I think we are too afraid of our animal instincts - carnal lusts, selfish appraisals, etc. - that we adopt a patronizing attitude to cover ourselves by proclaiming her to be "spiritual." Quite frankly I don't really remember that being done too much in Song of Solomon's. But for our own sakes, for her sake, and for the sake of the Christian society that pressures us we present her as "spiritual." The pressure of her being "spiritual" intensifies much more than if we simply accepted her of being "human."
To win a girl over by telling her that we enjoy her company or think her attractive and not adding something to make it all "deeper" we risk the appearance of being shallow. I say that when we refer to someone as "spiritual" we are really not even sure what it is we are talking about. It is such a vague term.

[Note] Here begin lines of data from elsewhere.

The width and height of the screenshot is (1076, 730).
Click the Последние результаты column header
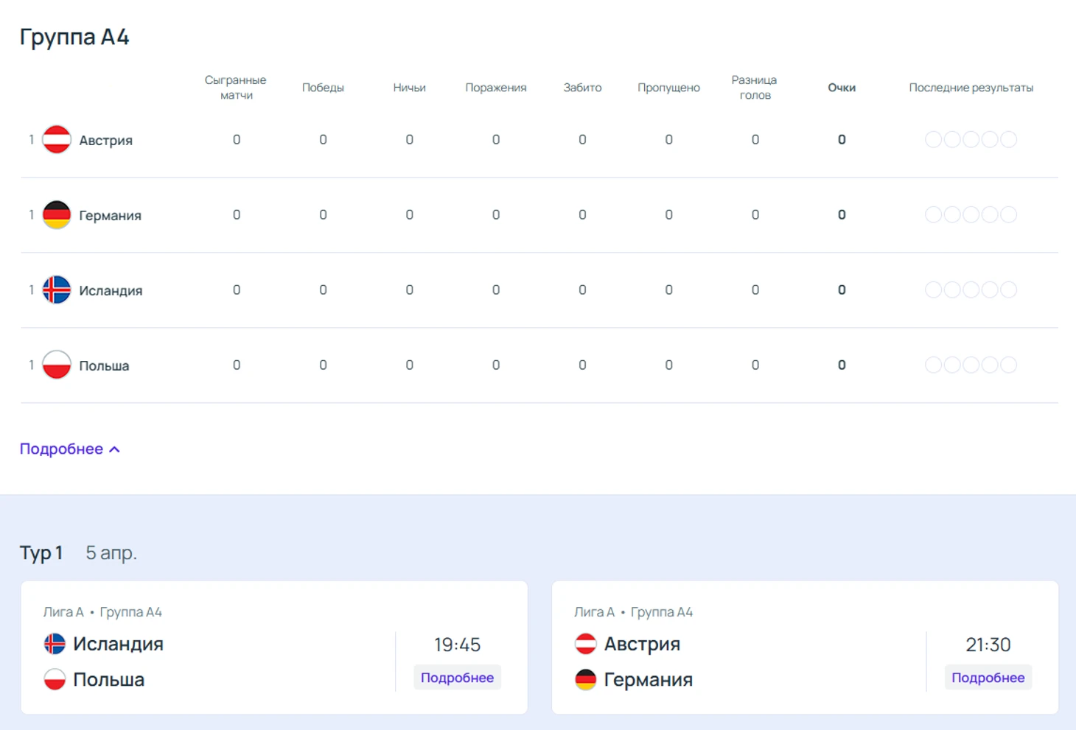coord(971,88)
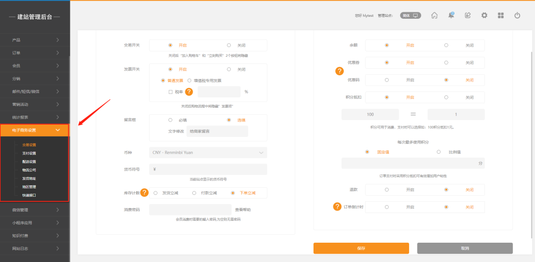Click the power logout icon

(517, 15)
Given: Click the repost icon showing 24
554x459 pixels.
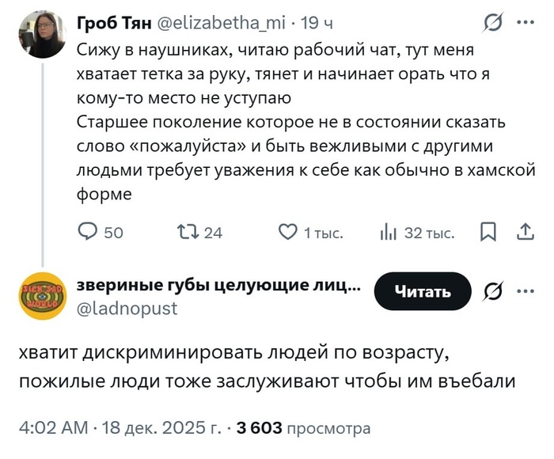Looking at the screenshot, I should [x=187, y=232].
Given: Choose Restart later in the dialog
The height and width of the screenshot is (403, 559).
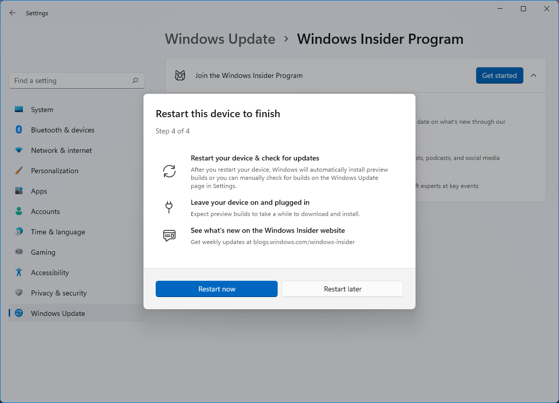Looking at the screenshot, I should (342, 289).
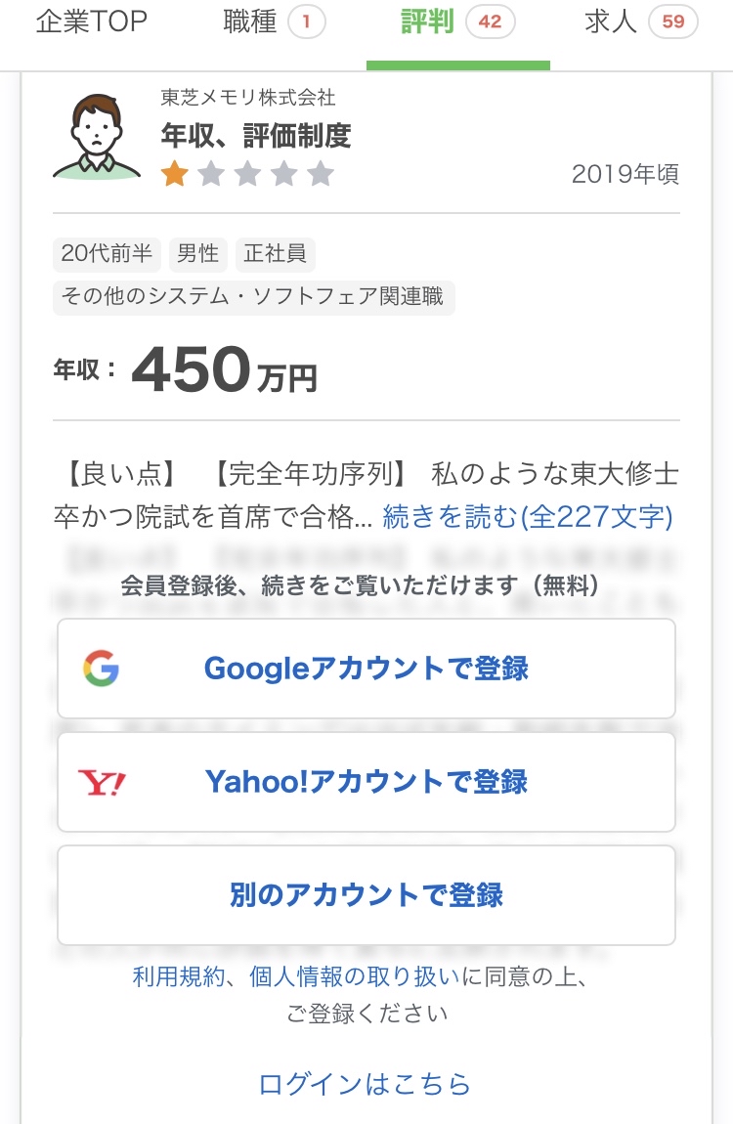
Task: Click the 20代前半 tag
Action: coord(107,254)
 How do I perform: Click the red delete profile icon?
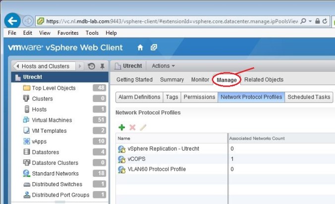click(132, 127)
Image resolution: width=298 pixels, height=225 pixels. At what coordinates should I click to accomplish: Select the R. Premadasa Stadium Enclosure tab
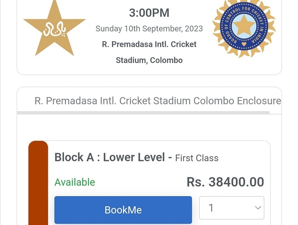tap(158, 101)

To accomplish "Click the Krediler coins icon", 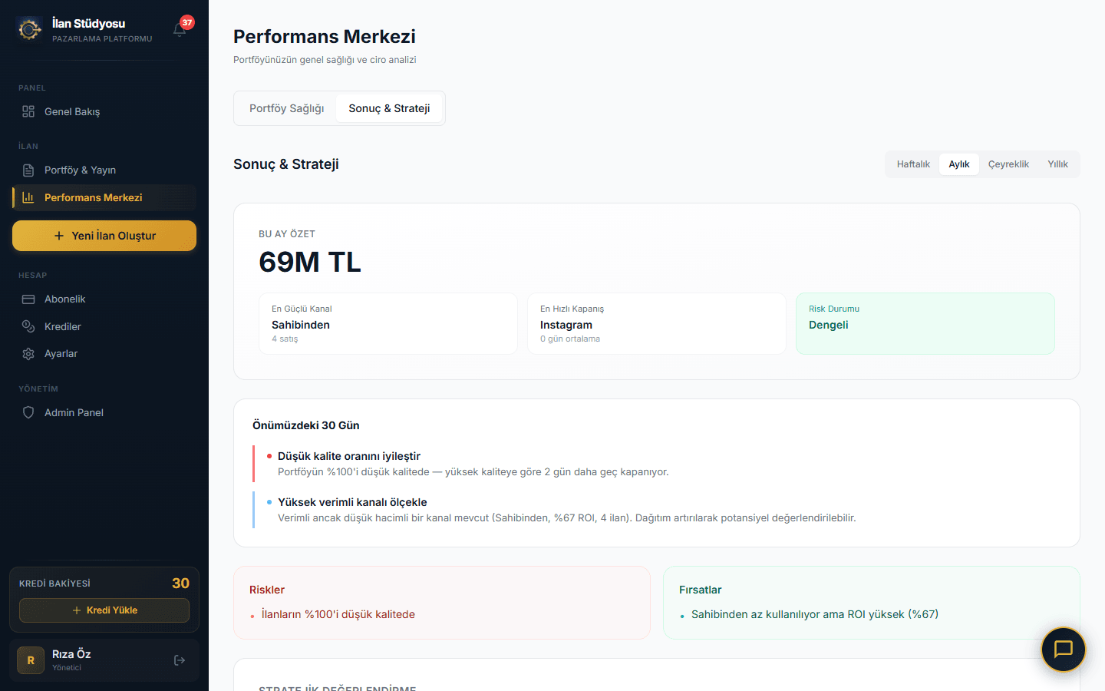I will (28, 326).
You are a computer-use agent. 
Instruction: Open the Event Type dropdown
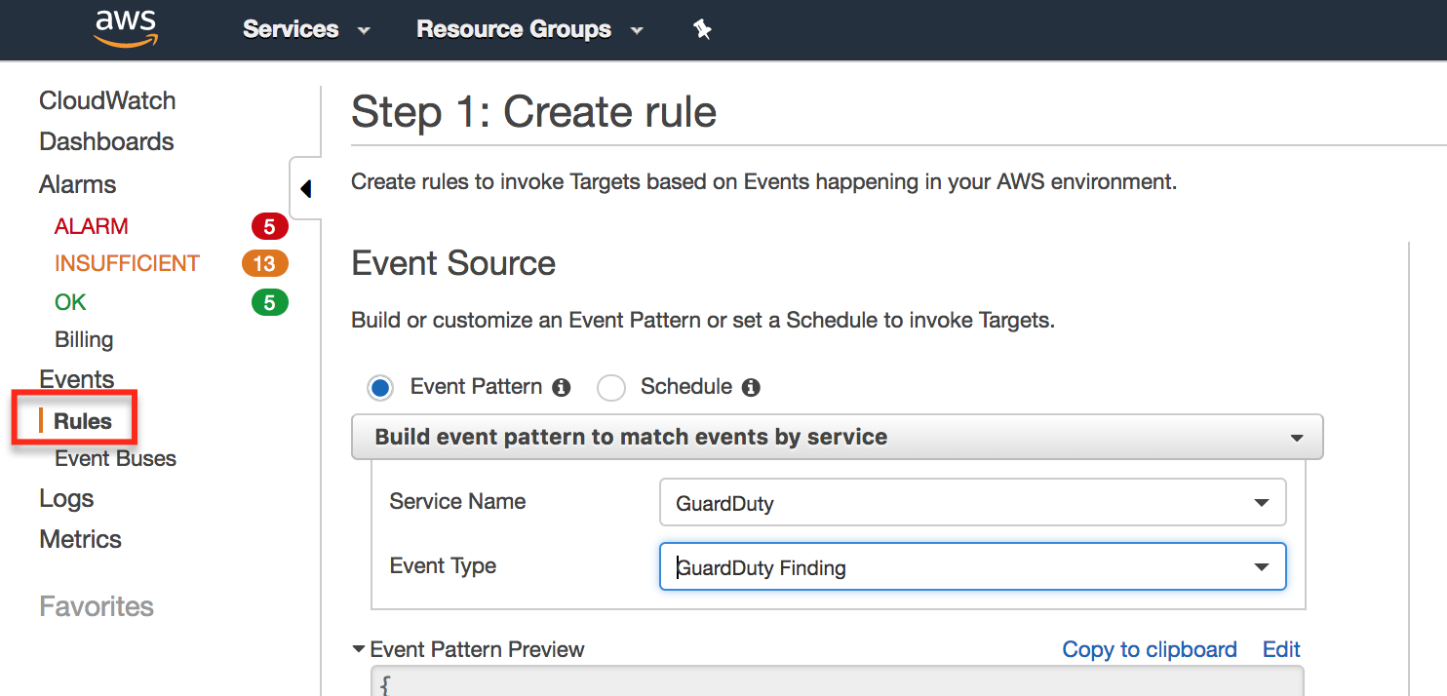coord(972,567)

C.S. Lewis wrote of a spiritual Friendship to say, “Before we rush to any such conclusion let us beware of the ambiguity in the word spiritual. There are many New Testament contexts in which it means ‘pertaining to the (Holy) Spirit,’ and in such contexts the spiritual is, by definition, good. But when spiritual is used simply as the opposite of corporeal, or instinctive, or animal, that is not so. There is spiritual evil as well as spiritual good. There are unholy, as well as holy, angels. The worst sins of men are spiritual. We must not think that in finding Friendship to be spiritual we have found it to be in itself holy or inerrant.”
The term "spiritual" is, therefore, so vague that it can even be connotated with evil. II Corinthians 7:1 tells us that there is a filthy "spiritualness" just as there is a filthy "fleshliness." The text reads, "Having therefore these promises, dearly beloved, let us cleanse ourselves from all filthiness of the flesh and spirit, perfecting holiness in the fear of God."